Un bell’umore scriveva che questa sentenza dantesca non era tanto assoluta da non ammettere delle onorevolissime eccezioni, per esempio il Monti, di cui corre fama che scrivesse stando in letto la maggior parte delle sue opere, sicchè può veramente dirsi che la gloria venne a cercarlo sotto coltre. E lo stesso faceva il celebre tipografo ed editore Niccolò Bettoni.

Ma uscendo dai traslati, è ovvio che senza fatica non si conquista nessun bene:

1088.                       .... Nil sine magno
Vita labore dedit mortalibus.1

(Orazio, Satire, lib. I, sat. 9, v. 59-60).

Del resto, che cos’è mai la vita dell’ozioso?

1089.              Il viver si misura
          Dall’opre e non dai giorni....

(Metastasio, Ezio, a. III, sc. 1).

• _CONSEGNA_
Riporta parola per parola il passo qui sopra sulla fatica e sull'ozio, tutto ciò che va da "(Orazio, Satire, lib." giù fino a "non dai giorni....".

Voci di dati estratte
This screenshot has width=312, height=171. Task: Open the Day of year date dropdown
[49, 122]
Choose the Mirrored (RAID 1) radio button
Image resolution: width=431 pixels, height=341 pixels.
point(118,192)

• _RISPOSTA COMPLETA_
(Orazio, Satire, lib. I, sat. 9, v. 59-60).

Del resto, che cos’è mai la vita dell’ozioso?

1089.              Il viver si misura
          Dall’opre e non dai giorni....